Cimitero – Non manca un riferimento al cimitero comunale: “Ricordiamo sempre che questo Lavanga per anni non si è accorto che nel Cimitero comunale agivano indisturbati dei privati non autorizzati, con ingente danno erariale per le casse comunali. E non se ne è accorto addirittura da assessore delegato al Cimitero (sic!)”.
Diritti del contribuente – Ambc precisa che “i tributi devono essere pagati da tutti, ma all’interno di un quadro chiaro di regole di garanzia. E le regole di garanzia valgono anche per gli Enti Locali, nonché per le società a cui gli enti impositori affidano, in concessione, compiti di accertamento. I rapporti tra contribuente e amministrazione comunale devono essere improntati al principio della collaborazione e della buona fede, come sancisce lo Statuto dei Diritti del Contribuente, che vale anche per il comune di Mondragone”. Da qui l’interrogativo sul “caos di questi giorni”: “Siamo sicuri che il caos di questi giorni non calpesti i diritti del contribuente e siamo sicuri che tutto stia avvenendo nel rispetto delle norme vigenti?”.

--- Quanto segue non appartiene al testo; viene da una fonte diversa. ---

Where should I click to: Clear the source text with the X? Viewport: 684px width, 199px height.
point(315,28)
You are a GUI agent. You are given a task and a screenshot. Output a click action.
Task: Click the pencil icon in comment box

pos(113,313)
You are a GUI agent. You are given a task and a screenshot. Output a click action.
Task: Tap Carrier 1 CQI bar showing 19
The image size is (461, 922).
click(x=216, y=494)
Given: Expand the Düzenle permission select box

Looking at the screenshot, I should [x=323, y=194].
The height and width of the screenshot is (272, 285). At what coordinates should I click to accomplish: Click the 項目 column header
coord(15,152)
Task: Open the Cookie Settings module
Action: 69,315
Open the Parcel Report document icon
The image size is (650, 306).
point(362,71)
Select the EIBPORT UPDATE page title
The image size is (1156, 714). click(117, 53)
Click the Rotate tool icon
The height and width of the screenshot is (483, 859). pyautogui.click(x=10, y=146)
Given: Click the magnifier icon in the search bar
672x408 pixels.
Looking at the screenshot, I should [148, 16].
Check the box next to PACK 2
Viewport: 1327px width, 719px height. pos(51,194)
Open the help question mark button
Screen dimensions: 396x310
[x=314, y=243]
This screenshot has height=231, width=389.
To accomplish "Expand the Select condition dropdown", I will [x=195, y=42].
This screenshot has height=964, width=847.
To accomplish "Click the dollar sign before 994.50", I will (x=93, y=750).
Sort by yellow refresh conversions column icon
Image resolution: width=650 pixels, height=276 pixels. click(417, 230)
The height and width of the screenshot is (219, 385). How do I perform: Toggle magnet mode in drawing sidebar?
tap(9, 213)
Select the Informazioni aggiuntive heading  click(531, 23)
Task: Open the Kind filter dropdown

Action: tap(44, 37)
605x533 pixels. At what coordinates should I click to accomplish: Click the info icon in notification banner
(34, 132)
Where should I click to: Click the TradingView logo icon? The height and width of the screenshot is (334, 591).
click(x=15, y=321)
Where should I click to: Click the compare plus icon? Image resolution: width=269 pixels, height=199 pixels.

Tari e tariffazione puntuale – Infine, uno sguardo alla Tari. Ambc ricorda di chiedere “da tempo un cambio di passo e di valutare un’alternativa all’attuale modalità di gestione dei rifiuti (a partire dallo spazzamento e dalla raccolta), che favorisce ed ingrassa soltanto il privato di turno”, rilanciando la proposta della tariffazione puntuale, “per cui l’utente paga in base alla” quantità effettiva di rifiuti prodotti. L’associazione annuncia ulteriori approfondimenti sulla vicenda, lasciando intendere che il confronto politico sul tema delle entrate e della gestione dei rifiuti è destinato a proseguire.